Predictive Cyber-security Analytics Framework: A non-homogenous Markov model for Security Quantification

TL;DR

This paper introduces a stochastic, non-homogeneous Markov model using attack graphs and vulnerability lifecycle data to quantitatively assess and predict enterprise security risks over time.

Contribution

It presents a novel temporal attack graph analysis framework that incorporates vulnerability age and lifecycle models for dynamic security risk quantification.

Findings

Model effectively captures security state variations over time.

Incorporates vulnerability lifecycle data for improved risk prediction.

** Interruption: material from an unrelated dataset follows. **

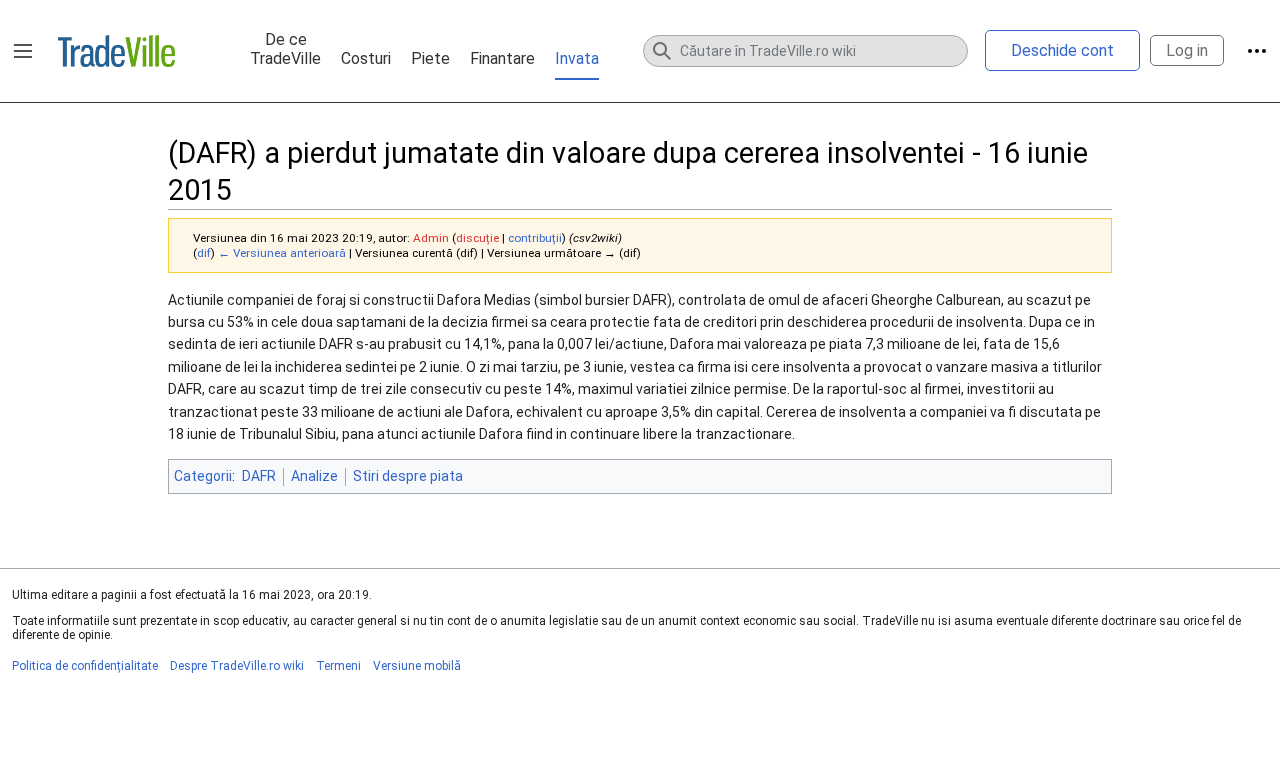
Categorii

Provides a quantitative measure of security evolution.

Abstract

Numerous security metrics have been proposed in the past for protecting computer networks. However we still lack effective techniques to accurately measure the predictive security risk of an enterprise taking into account the dynamic attributes associated with vulnerabilities that can change over time. In this paper we present a stochastic security framework for obtaining quantitative measures of security using attack graphs. Our model is novel as existing research in attack graph analysis do not consider the temporal aspects associated with the vulnerabilities, such as the availability of exploits and patches which can affect the overall network security based on how the vulnerabilities are interconnected and leveraged to compromise the system. Gaining a better understanding of the relationship between vulnerabilities and their lifecycle events can provide security practitioners a better understanding of their state of security. In order to have a more realistic representation of how the security state of the network would vary over time, a nonhomogeneous model is developed which incorporates a time dependent covariate, namely the vulnerability age. The daily transition-probability matrices are estimated using Frei's Vulnerability Lifecycle model. We also leverage the trusted CVSS metric domain to analyze how the total exploitability and impact measures evolve over a time period for a given network.